### Ferdinand Hoske
# Spotify Million Playlist Challenge

For tis project  I decided to work on the Million Playlist Challenge held by Spotify in 2018. Spotify made the dataset public in September 2020. The goal of the challenge is to recommend songs that suit a specific playlist. The so called automatic playlist continuation.

In [5]:
!pip install tekore lightfm
from google.colab import drive
import pandas as pd
import numpy as np
from scipy import sparse as sp
import json
import glob
import tekore as tk
import progressbar as pb
from lightfm import LightFM
from lightfm.data import Dataset



## 1. Datapreprocessing and Feature Engineering
The original dataset holds 1.000.000 playlists and over 2 Million unique tracks. For performance reasons we will work with a portion.

In [6]:
drive.mount("/content/drive")
files = glob.glob("/content/drive/My Drive/spotify playlist challenge/unzip/data/frac/*")

Drive already mounted at /content/drive; to attempt to forcibly remount, call drive.mount("/content/drive", force_remount=True).


We first load the JSON files holding the playlists and concat them in a DataFrame called `data_playlists`

In [7]:
data_playlists = pd.DataFrame()
for file in files:
  single_json = json.load(open(file))
  df = pd.DataFrame(single_json["playlists"])
  data_playlists = data_playlists.append(df, ignore_index=True)

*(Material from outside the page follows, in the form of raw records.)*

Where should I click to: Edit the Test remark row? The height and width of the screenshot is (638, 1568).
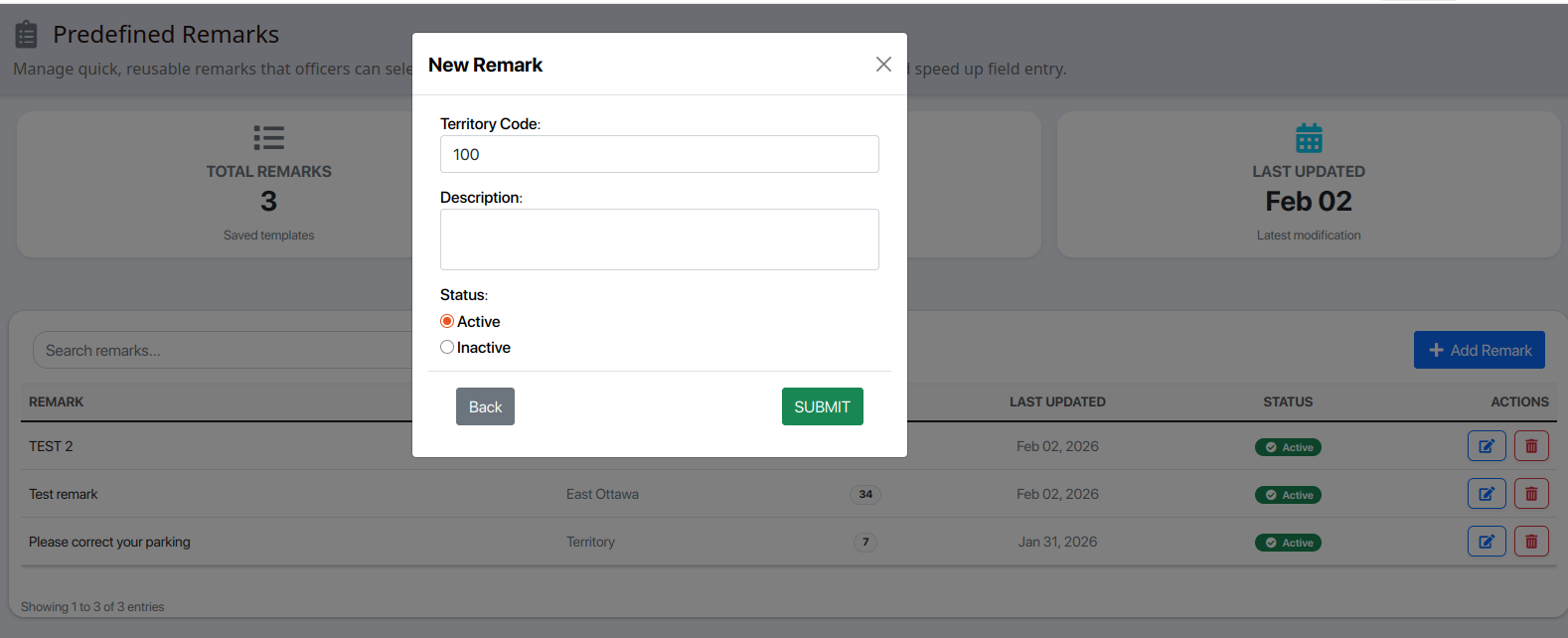1487,494
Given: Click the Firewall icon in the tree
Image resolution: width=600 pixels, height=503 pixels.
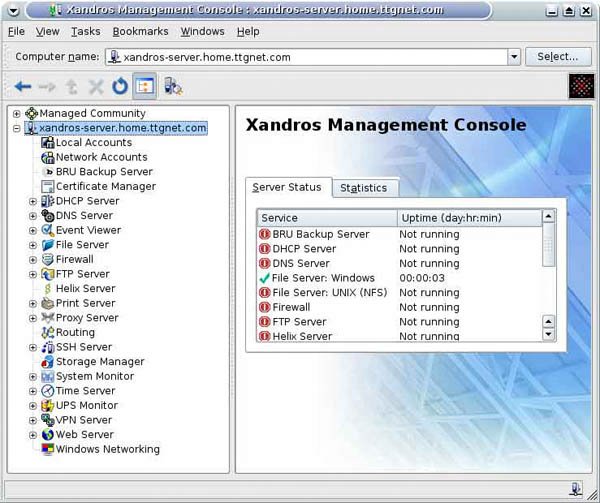Looking at the screenshot, I should (x=47, y=259).
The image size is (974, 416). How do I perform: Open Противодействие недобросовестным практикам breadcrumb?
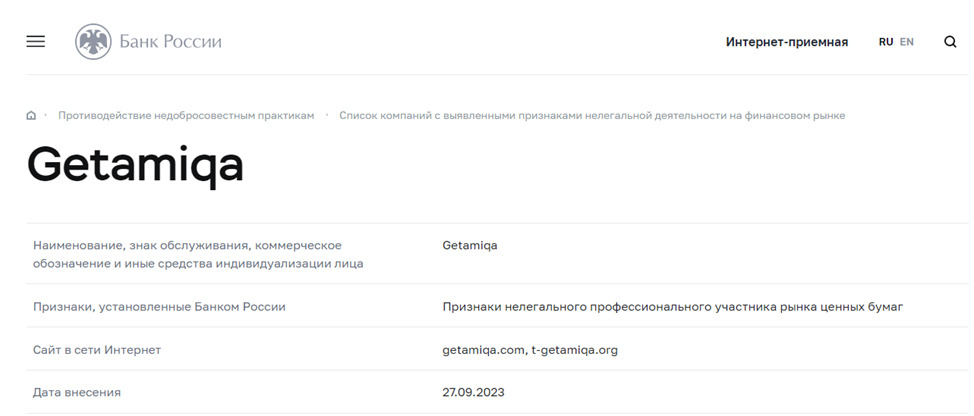click(186, 115)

The Songs are saved as dict-like object inside the "tracks" column of each playlist. We want to have two additional DataFrames. One holding the interaction between playlist and track called `tracks_playlist`
 and one that holds each unique track with additional information called `data_tracks`

In [8]:
tracks_playlist = pd.DataFrame()
data_tracks = pd.DataFrame()

#iterates through playlist and saves songs in DataFrame
for i, playlist in data_playlists.iterrows():
  tracks_df = pd.DataFrame(playlist["tracks"])
  tracks_df["playlist_id"] = playlist["pid"]
  tracks_playlist = tracks_playlist.append(tracks_df, ignore_index=True)

#creates a new DataFrame that holds information of unique songs
data_tracks = tracks_playlist[tracks_playlist["track_uri"].duplicated() != True]

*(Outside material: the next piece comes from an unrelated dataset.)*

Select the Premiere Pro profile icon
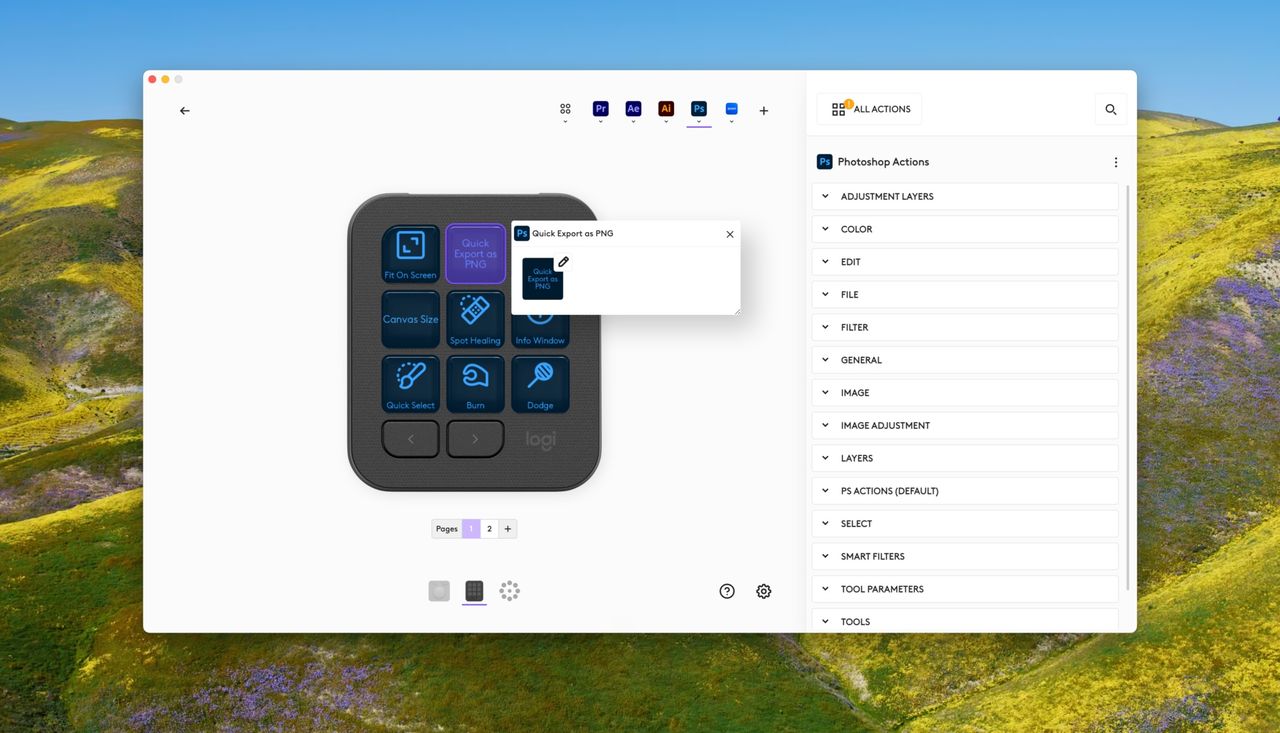1280x733 pixels. [x=600, y=109]
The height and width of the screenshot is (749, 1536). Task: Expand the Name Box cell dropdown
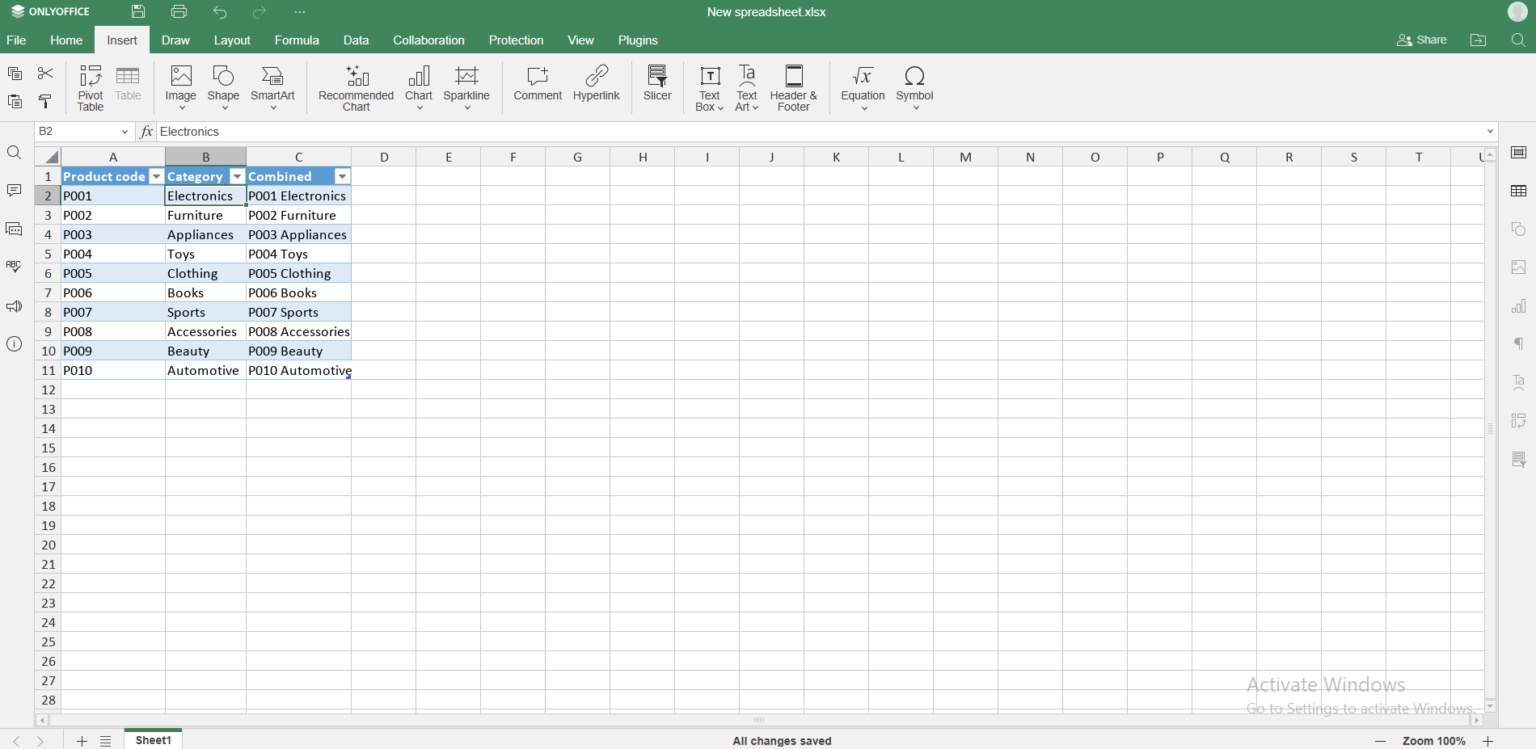(x=125, y=132)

#change uri to id and drop columns that are not neccessary for DataFrame
data_tracks["id"] = data_tracks["track_uri"].str.lstrip("spotify:track:").values
tracks_playlist["track_id"] = tracks_playlist["track_uri"].str.lstrip("spotify:track:").values
data_playlists = data_playlists.drop("tracks", 1)
data_tracks = data_tracks.drop(["playlist_id", "pos", "track_uri"], 1)
tracks_playlist = tracks_playlist.drop(
    ["artist_name", "artist_uri", "track_name", "album_uri", "duration_ms", "album_name", "track_uri"], 1)

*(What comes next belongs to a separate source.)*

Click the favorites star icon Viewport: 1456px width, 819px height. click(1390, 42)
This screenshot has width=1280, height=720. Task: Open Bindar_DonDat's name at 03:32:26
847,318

A value is trying to be set on a copy of a slice from a DataFrame.
Try using .loc[row_indexer,col_indexer] = value instead

See the caveats in the documentation: https://pandas.pydata.org/pandas-docs/stable/user_guide/indexing.html#returning-a-view-versus-a-copy
  


Additional to the data provided by the dataset we want to use the Spotify API to enrich the track information with **Audio Features**. The package tekore provides the methods to access the HTTP routes.

In [9]:
features = ["danceability", 
            "energy", 
            "speechiness", 
            "acousticness", 
            "instrumentalness", 
            "liveness", 
            "tempo", 
            "valence"]

app_token = tk.request_client_token("76e5eea6048a40b3b12da575781777a0", "4e294eb734dc462c992028985b40c930")
spotify = tk.Spotify(token=app_token, sender=tk.RetryingSender(retries=3))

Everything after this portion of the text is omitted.